= Materials provided =

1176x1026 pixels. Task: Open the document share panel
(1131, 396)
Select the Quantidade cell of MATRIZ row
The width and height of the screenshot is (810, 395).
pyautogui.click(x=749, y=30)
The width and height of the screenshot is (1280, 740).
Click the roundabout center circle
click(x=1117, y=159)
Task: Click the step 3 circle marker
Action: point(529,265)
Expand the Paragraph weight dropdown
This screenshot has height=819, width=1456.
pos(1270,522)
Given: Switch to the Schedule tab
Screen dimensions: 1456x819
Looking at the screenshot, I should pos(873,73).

= Exercise =
Reproduce the data above word for word, beginning with the line that contains "The width and height of the screenshot is (1280, 740)." and continuing through the last line of the data.

= Written solution =
The width and height of the screenshot is (1280, 740).
Click the roundabout center circle
click(x=1117, y=159)
Task: Click the step 3 circle marker
Action: point(529,265)
Expand the Paragraph weight dropdown
This screenshot has height=819, width=1456.
pos(1270,522)
Given: Switch to the Schedule tab
Screen dimensions: 1456x819
Looking at the screenshot, I should pos(873,73).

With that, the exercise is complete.